A while back my Western Digital 500GB MyBook had a breakdown during the transfer of a batch of large files. This had happened to me a coupe of times before where Windows would display a Delay Write Failed error message, and some times it would have problems detecting the disk. Running scandisk and/or rebooting always seemed to fix the problem, so I didn't give it much attention, but this time it was different. The disk could no longer be detected by Windows, SpinRite or Western Digital's own maintenance tools. I tried the disk in several different computers with the same result.

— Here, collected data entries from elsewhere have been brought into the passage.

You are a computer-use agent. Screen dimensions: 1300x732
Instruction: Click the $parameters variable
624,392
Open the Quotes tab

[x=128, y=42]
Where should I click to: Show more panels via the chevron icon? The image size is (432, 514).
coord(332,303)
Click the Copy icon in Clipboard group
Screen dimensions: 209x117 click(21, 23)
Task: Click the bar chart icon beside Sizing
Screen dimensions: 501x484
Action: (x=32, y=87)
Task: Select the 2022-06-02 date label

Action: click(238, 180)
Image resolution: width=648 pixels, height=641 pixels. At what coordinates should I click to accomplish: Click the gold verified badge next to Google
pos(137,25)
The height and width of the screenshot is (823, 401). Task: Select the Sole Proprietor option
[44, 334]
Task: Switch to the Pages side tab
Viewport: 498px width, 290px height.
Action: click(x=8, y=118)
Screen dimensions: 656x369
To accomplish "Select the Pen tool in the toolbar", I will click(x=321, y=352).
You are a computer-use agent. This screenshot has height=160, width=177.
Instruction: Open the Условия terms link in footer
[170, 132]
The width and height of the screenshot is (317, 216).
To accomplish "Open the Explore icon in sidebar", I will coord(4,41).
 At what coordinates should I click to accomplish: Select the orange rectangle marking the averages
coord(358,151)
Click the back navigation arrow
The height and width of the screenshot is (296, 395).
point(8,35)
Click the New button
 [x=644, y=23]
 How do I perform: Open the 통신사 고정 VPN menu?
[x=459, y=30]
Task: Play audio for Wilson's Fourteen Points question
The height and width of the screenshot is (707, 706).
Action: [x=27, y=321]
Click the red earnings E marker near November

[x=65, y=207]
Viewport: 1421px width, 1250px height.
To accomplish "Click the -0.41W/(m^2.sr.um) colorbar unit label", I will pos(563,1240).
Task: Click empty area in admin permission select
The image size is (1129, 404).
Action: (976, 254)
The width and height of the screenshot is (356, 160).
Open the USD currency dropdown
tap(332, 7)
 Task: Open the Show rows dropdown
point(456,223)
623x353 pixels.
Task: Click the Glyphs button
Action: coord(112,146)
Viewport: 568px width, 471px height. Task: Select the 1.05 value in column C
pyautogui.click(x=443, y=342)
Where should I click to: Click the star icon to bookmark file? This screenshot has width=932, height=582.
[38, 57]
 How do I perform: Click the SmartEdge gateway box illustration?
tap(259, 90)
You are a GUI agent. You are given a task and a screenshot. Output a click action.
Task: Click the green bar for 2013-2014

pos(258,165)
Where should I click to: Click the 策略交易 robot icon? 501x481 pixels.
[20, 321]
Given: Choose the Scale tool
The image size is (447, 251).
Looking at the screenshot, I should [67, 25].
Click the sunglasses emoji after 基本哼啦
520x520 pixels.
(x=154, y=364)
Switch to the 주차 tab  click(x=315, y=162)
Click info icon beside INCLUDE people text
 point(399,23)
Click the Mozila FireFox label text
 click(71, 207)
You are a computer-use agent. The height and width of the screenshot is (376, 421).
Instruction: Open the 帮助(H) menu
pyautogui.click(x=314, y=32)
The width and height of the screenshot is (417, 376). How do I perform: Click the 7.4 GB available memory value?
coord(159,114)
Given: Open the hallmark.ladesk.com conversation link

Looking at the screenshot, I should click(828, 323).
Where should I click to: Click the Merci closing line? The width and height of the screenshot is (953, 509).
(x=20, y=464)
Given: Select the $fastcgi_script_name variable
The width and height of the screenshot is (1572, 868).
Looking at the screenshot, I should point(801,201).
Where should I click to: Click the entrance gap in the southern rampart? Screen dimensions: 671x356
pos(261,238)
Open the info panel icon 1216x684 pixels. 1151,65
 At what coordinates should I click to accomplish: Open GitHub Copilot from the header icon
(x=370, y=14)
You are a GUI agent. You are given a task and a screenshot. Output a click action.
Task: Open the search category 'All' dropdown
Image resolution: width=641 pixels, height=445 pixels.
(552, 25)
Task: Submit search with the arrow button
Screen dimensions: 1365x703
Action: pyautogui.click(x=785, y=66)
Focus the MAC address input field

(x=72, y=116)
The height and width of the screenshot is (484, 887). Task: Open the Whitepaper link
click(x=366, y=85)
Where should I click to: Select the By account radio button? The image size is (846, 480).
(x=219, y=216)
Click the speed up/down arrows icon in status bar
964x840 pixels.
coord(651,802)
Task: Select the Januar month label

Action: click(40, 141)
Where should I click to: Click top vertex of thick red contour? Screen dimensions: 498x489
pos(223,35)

When the system tried to boot the disk it would spin up and emit a series of rather loud clicking sounds before spinning down again. Many hours of googling led me to the conclusion that the disk had in fact suffered mechanical failure, and that I should have picked up the previous Delay Write Failed errors as a warning that the disk was about to fail. As it is now, the only option I have to recover the data is to have it sent to a data recovery specialist where they remove the data plates from the faulty drive housing and place them in a new one. This has to be done in a Class 100 Clean Room because even a microscopic spec of dust could lead to permanent loss of data when the disk is powered up again. Needless to say this service is not cheap.

This disk contained all my original RAW files from the last 2-3 years, and since I had never bothered to burn a backup DVD, these pictures are now most likely lost forever! The disk sits in my bookshelf as a grim reminder of my own stupidity awaiting the day I decide to fork out the big bucks and send it off for recovery. So the moral of the story is, always backup your files!